** Records from a dataset **
··········

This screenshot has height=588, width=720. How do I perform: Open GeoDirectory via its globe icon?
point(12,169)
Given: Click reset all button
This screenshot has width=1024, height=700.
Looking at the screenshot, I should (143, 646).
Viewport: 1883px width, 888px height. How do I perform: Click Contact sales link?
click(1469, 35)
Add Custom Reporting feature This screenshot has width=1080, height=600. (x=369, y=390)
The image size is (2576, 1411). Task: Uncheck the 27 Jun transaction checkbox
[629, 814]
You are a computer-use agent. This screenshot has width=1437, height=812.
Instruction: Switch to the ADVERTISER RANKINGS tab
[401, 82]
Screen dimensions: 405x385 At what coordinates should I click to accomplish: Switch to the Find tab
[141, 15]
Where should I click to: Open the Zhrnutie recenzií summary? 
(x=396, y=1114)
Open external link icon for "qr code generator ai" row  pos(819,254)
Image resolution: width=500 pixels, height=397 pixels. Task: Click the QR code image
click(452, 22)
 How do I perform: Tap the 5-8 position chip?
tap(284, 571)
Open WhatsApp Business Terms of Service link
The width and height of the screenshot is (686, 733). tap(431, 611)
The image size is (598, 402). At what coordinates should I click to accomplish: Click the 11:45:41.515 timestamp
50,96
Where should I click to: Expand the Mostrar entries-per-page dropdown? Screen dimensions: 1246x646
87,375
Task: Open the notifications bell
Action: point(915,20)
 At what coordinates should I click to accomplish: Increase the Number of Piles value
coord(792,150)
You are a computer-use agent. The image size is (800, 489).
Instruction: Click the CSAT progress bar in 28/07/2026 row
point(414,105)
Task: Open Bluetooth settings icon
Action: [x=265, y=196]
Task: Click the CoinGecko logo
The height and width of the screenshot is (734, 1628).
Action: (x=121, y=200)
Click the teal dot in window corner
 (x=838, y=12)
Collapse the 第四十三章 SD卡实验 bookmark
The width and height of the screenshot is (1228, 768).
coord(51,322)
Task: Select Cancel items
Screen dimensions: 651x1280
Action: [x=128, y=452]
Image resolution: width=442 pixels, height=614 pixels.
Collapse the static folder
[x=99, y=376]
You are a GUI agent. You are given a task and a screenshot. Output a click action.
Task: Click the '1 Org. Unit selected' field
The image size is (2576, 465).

··········

** What this task involves **
Exactly the lines from the one containing "Image resolution: width=442" to the last line of the entries above must be duplicated, with both of those lines included and nothing more.

** Your response **
Image resolution: width=442 pixels, height=614 pixels.
Collapse the static folder
[x=99, y=376]
You are a GUI agent. You are given a task and a screenshot. Output a click action.
Task: Click the '1 Org. Unit selected' field
The image size is (2576, 465).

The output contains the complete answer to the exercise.